**** Texto fuente
No es que haya roto un folio que era de él; es que he roto la foto de sus hijos.
Cuando la noche del 10 de mayo de 1933 los nazis quemaron montañas de libros, no se limitaban a hacer hogueras vistosas con papel tintado. Aquel acto tenía un carácter moral claro: la persecución del disidente.
En España la bandera nacional frecuentemente se ve como molesta. Hay ámbitos de excepción, como el deportivo, pero fuera de ahí tiende a tacharse de sectaria, más aún, de reaccionaria (no así las banderas secesionistas de algunas regiones, por rancias y fanáticas que puedan ser las propuestas que representan). Se echa la culpa a Franco, como de casi todo lo que nos molesta, se ha convertido en un lugar común tan socorrido como cansino, pues si bien es cierto con él se reinstauró la bandera bicolor, no lo es menos que no la inventó, sino que la tomó de la que históricamente había, con lo cual a estas alturas de la película su papel ya poco debería pintar para bien o para mal.
********
**** Información proporcionada
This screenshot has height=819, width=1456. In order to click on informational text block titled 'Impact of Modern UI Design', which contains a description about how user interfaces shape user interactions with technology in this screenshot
********
- Tarea de trabajo 1:
Resume en una lista breve el párrafo del texto fuente que empieza con «En España la bandera nacional», sin dejar fuera sus datos principales.
- Tarea de trabajo 2:
Traduce al inglés esta oración del texto fuente: «Aquel acto tenía un carácter moral claro: la persecución del disidente.»
Para resolver las tareas basta con el texto fuente; el material no hace falta.

- Respuesta esperada 1:
- En España la bandera nacional suele verse como molesta, salvo en ámbitos de excepción como el deportivo.
- Fuera de ellos tiende a tacharse de sectaria e incluso de reaccionaria, algo que no ocurre con las banderas secesionistas de algunas regiones.
- Se culpa a Franco, un lugar común tan socorrido como cansino.
- Franco reinstauró la bandera bicolor, pero no la inventó: la tomó de la que había históricamente.
- Por eso, a estas alturas, su papel debería pesar ya poco, para bien o para mal.

- Respuesta esperada 2:
That act had a clear moral character: the persecution of the dissident.